Dans le couloir

Sur le mur accrochées, bien placées au milieu du couloir, elles sourient. Noires et grises, rectangles plus ou moins grands sur les feuilles A4 et blanches. Perdues au milieu des annonces et des propositions, elles avaient leur place à elles, avant. Il en reste un titre en lettre capitale, sombre couronne d’un temps révolu. Sur des feuilles jaunies et dont les punaises ont remplacé le ruban adhésif depuis longtemps sans effet, elles annoncent « Les sourires de la section 3 ».

Langage secret pour gens avertis. Des sourires pour ceux qui comprennent, pour ceux qui font partis de la famille. Des sourires figés sur du papier banal. Des sourires grimaçants à l’appareil photo. Et des spectateurs qui passent sans les voir.

Il y a la femme qui pensait envoyer le cliché pour un casting. Très droite à la pose travaillée. Les vêtements impeccables et le sourire large sans retenu. Un peu trop fausse avec son maquillage mal ajusté. Elle aurait voulu utilisé la photo pour se montrer et se dévoilée. Elle est atterrie là, au milieu d’un couloir plein de gens pressés qui ne la regarde pas. Elle y est depuis longtemps. L’angle droit de la feuille tombe lamentablement sur le reste de l’image. Personne n’a pensé à le relever. Il reste triste de ne pas attirer l’attention.

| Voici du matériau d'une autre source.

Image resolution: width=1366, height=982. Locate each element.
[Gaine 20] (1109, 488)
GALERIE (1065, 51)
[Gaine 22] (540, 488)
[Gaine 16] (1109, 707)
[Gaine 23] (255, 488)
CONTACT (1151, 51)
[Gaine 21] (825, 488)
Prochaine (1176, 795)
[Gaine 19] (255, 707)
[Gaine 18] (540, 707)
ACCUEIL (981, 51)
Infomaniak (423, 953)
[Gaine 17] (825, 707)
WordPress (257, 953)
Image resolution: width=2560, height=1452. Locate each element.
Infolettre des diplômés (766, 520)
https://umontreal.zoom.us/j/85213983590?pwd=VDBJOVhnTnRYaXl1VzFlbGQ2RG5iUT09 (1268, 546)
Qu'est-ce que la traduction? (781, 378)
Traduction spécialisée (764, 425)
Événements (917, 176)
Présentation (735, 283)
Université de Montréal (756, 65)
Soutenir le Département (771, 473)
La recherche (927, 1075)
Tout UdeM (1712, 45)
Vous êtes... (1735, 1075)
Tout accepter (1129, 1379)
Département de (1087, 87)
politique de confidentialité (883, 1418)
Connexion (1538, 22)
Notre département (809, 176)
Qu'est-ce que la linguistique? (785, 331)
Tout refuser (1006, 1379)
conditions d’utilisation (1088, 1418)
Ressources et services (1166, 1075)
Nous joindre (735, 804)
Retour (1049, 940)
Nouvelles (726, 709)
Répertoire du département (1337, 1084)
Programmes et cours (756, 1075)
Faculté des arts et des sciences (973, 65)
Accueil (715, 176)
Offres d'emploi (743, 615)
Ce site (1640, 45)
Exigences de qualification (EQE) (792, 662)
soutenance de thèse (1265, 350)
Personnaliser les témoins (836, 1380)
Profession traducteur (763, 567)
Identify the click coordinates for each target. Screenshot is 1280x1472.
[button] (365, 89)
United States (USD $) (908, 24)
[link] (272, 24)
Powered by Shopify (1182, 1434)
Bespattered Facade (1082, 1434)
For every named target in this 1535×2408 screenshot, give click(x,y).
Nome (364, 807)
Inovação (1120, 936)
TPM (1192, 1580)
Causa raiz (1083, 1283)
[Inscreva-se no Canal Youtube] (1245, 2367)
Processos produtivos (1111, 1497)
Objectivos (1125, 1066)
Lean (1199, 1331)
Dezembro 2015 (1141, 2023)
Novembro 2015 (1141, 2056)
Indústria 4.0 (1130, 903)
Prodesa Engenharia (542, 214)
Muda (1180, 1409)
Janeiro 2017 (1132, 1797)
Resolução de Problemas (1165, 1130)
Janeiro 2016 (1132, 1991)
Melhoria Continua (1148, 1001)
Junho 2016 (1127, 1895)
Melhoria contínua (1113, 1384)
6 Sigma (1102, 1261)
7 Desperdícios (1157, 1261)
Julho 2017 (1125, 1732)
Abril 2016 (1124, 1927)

Prés d’elle un homme au sourire presqu’absent. Il n’était pas bien sûr d’avoir envie de figurer parmi les heureux vainqueurs de la section 3. Il s’est laissé convaincre sans bien savoir comment. Il a tordu les lèvres et un flash est sorti. Il a laissé des reflets dans ses lunettes. La jeune femme à sa droite aurait pu en rire. Mais elle avait mieux à faire. De trois quart, encore un quart devant son ordinateur, le cliché semble avoir été volé par un amoureux transit. Elle, rapidement, entre deux choses vraiment importantes, elle avait accepté de lui sourire. Forcée par la situation. Il avait plaqué la photo au milieu de la foule. La plus belle, c’est la mienne.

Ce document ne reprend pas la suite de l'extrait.